Fair enough. If we are going to talk with each other about difficult matters, especially those involving injustice, oppression, and violence, not everyone is going to be able to keep his or her composure, and we all need to allow for that. Pent-up rage doesn’t usually get expressed in measured cadences.
I’d also say, however, that not everyone should have to keep his or her composure. It is good for us to see and hear, so we can begin to feel, rage…and frustration…and fear…and sadness.
These issues are not, after all, solely about the correctness of concepts, or the accuracy of analyses, or the plausibility of proposals. They are also about solidarity, connection, empathy. They are about “getting it” so we then can “get with it.”
That’s why, in other writings and speeches, I have advocated for women to tell their stories of gender discrimination so as to help the rest of us feel the way we need to feel, as well as think the way we ought to think. That’s the only way authentic gender equality will fully arrive.
And those stories won’t always be easy for people like me to hear, nor will they invariably have happy endings. But, as Aristotle told us, to be persuaded we need to be impressed by ethos (the character of the speaker) and pathos (the feelings the speaker arouses), and not just logos (the quality of the arguments).
I’ve done some listening and some advocating over the years—perhaps more than some of my readers would expect. My family took in poor young people on three separate occasions to live with us—for months—while their families were in turmoil. I was a teenager, and it was my bedroom that they were given. I didn’t like having to move rooms and bunk in with my little brother, but I was glad we could help. That was in the early 1970s.
I watched, aghast, the racist treatment of blacks and Mexicans in West Texas and remonstrated with my white bosses as far as I could (as a summer employee) in 1979.
I conversed with black people in my church, and interviewed some clients in my church’s emergency food bank, in the early 1980s in Chicago.
I listened to the pleas and arguments of lesbian feminists at the University of Chicago as early as 1983.
I studied the history of race relations and civil rights movements as a function of American and Canadian religious history between 1980 and 1985.
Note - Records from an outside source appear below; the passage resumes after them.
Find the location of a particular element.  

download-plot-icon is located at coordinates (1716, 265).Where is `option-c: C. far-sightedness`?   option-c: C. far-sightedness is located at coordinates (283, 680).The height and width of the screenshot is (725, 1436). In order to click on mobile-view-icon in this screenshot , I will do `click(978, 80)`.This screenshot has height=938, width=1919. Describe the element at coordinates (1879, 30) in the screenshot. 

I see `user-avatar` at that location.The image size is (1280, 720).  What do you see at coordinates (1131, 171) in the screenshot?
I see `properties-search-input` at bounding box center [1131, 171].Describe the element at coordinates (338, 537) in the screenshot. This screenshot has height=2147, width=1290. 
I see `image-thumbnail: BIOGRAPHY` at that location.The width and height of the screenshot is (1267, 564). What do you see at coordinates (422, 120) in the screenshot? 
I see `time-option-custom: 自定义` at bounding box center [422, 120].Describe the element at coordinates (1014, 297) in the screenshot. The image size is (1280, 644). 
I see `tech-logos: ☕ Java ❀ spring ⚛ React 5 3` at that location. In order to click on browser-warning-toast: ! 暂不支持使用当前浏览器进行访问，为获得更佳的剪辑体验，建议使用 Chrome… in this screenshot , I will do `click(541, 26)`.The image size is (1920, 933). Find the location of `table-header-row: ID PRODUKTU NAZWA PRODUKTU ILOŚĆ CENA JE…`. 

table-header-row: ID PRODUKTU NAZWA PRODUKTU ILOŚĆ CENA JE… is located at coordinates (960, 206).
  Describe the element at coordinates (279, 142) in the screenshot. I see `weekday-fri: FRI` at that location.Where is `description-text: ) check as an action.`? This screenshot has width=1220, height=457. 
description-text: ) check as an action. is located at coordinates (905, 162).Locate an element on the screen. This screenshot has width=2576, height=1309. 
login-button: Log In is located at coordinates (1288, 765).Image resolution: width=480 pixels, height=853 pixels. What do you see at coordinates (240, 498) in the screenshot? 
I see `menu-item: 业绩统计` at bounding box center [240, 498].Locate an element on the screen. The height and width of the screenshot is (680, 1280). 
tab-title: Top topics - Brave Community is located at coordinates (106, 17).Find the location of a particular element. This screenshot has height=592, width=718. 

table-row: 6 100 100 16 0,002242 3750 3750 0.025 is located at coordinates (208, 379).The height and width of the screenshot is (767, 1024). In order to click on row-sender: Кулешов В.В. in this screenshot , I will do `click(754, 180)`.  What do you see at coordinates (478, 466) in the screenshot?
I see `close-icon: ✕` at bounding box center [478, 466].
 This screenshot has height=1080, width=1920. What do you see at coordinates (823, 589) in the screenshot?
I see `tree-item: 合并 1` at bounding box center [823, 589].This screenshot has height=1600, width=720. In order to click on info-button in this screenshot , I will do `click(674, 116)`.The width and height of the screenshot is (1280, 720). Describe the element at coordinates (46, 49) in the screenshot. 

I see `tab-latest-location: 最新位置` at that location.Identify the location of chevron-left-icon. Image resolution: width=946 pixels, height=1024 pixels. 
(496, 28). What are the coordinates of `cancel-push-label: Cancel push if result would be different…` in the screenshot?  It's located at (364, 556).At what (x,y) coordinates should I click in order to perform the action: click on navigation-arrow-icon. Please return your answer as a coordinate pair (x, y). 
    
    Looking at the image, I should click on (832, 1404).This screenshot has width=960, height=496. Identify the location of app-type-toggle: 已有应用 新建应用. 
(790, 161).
I participated in dialogues with native leaders, native women (many of whom feared some of those leaders), and others concerned about aboriginal self-government in the early 1990s as part of conferences on Canada’s national future. I taught native students at the University of Manitoba, taught native religion there, and engaged in dialogue with those students and my professorial colleagues in aboriginal studies throughout the 1990s.
I also became good friends with the head of women’s studies—an out lesbian, living with her lesbian partner, who studied lesbian domestic relations—in the later 1990s.
I heeded the testimony of nurses working at Vancouver’s safe injection site and became persuaded to advocate for InSite in the next decade…as well as meeting and talking with native leaders in Vancouver and elsewhere in that decade as well.
I have learned a lot by this listening, and I have a lot more to learn. “You’re not as feminist as you think you are,” my beloved sometimes reminds me, and I realize that I will never be as feminist as I would like to be because I will never live life as a woman.